Ian-style handling would not have been possible from the start, 
because so many errors have developed until now which we did not 
have from the start!

[...]

> So how could it cause a reduction in 'tag soup'?


Answer:

 
>> Still, if all browsers were required to handle errors and
>> exceptions "mildly", but in the same way, then they would not have
>> had to invent this handeling by themselves. This would have lead
>> to fewer errors being accepted. Unlike today, when some browser
>> does it that way, another that way, a third that way - and as a
>> result, each browser has to support all the different ways of
>> handeling errors, in order to be compatible.
> 
> So are you and Ian using the phrase 'tag soup' to describe the various  
> ways browser handle errant HTML? 


To say "treat something as tag soup" has become synonymous with 
"to parse something as text/html". This, again means parse html 
with the undefined error handeling that has developed over time.

This is not how I used the term, however.

What I said was that the fact that the UAs handle, bless, excuse 
or don't accept tag soup/syntax errors based on a largly common 
but undefined error handling rules, has let many more errors = 
much more tag soup to grow and develop than we would have seen if 
error handling had been defined from the start.

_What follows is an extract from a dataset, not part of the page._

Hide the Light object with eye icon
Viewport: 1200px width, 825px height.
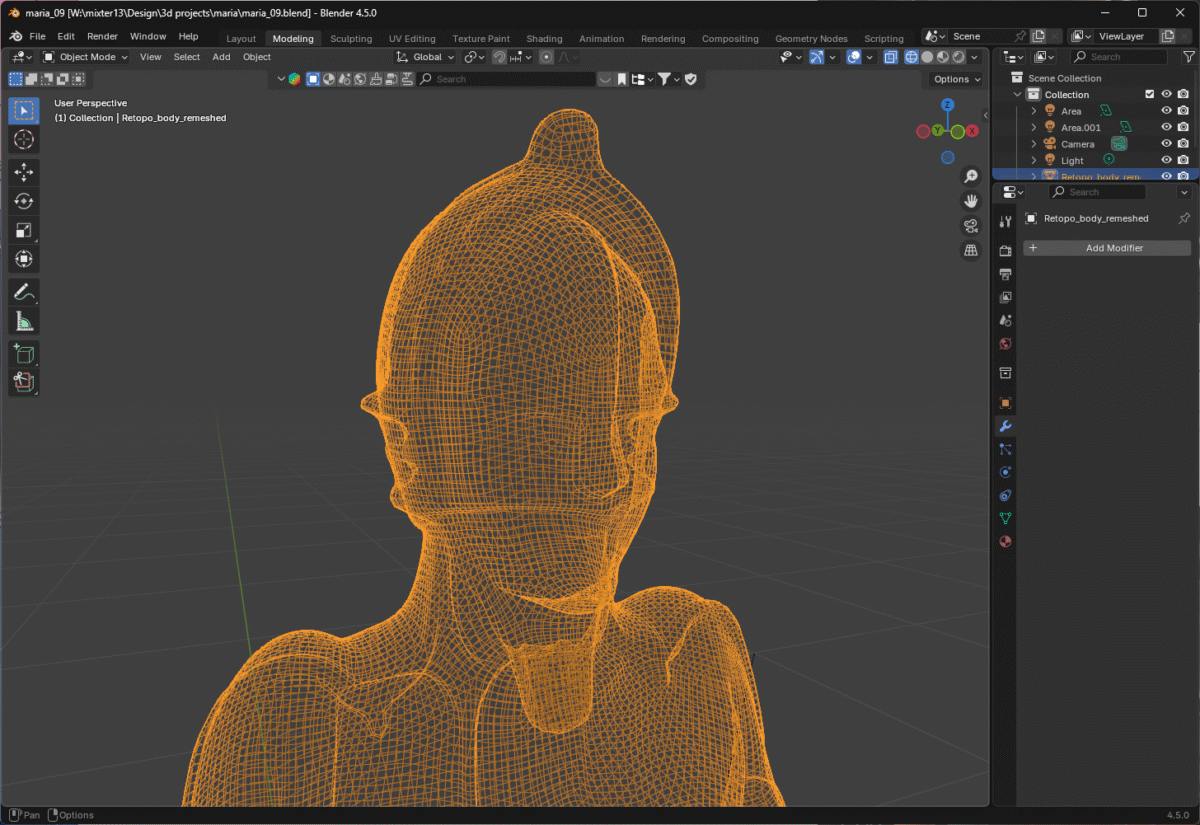(x=1166, y=160)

> The reason XML error handling reduces  
> tag soup is that the author is made immediately aware of the errors  
> (the soupiness of their tags) even without using a validator or  
> conformance checker. Upon seeing their soup they fix it so that they  
> can publish their documents. Ian-style error handling, masks the  
> errors of the authors (and their authoring tools) from the authors.  


Do you use 'Ian-style' as a synonym for "the different but 
somewahat similar error handling that all HTML UAs have had to 
develop on their own because it, until now, had not been defined"?

I don think I or anyone else see the problems clearer just because 
you attach name of Ian to it.

> They do not know they are creating tag soup because they test it in  
> their browser and it works. With standardized Ian-style error handling  
> authors still can't see their errors upon testing in a browser.


That very thing is nothing new. The only UA I have used which 
constantly warn about errors is iCab. And that's why I use it.

> In  
> fact they may test it in a dozen HTML5 browsers and still not see the  
> soupiness of their tags. Perhaps you (and Ian) are saying that the  
> errors are no longer tag soup because they are handled in a consistent  
> manner? 


Do I say that the errors are no longer errors because they now are 
handled in a consistent manner? No, of course not.

Again, Ian spoke historically: He predicted a there would have 
been less errors in the HTML code around the globe if error 
handling had been defined from the start.

Let's say we added error handling to HTML 4 *today*, then this 
would not have reduced the number of errors in existing code 
unless UAs as a result started to treat some errors in a way that 
made the designers annoyed. However, for the future, I have hope 
that it could stop the number of errors to grow.

As for HTML 5, yes, it appears to be the case that some things 
that were considered tag soup (aka 'errors') in HTML 4, will 
become "well done" in HTMl 5. But that is a completely other issue.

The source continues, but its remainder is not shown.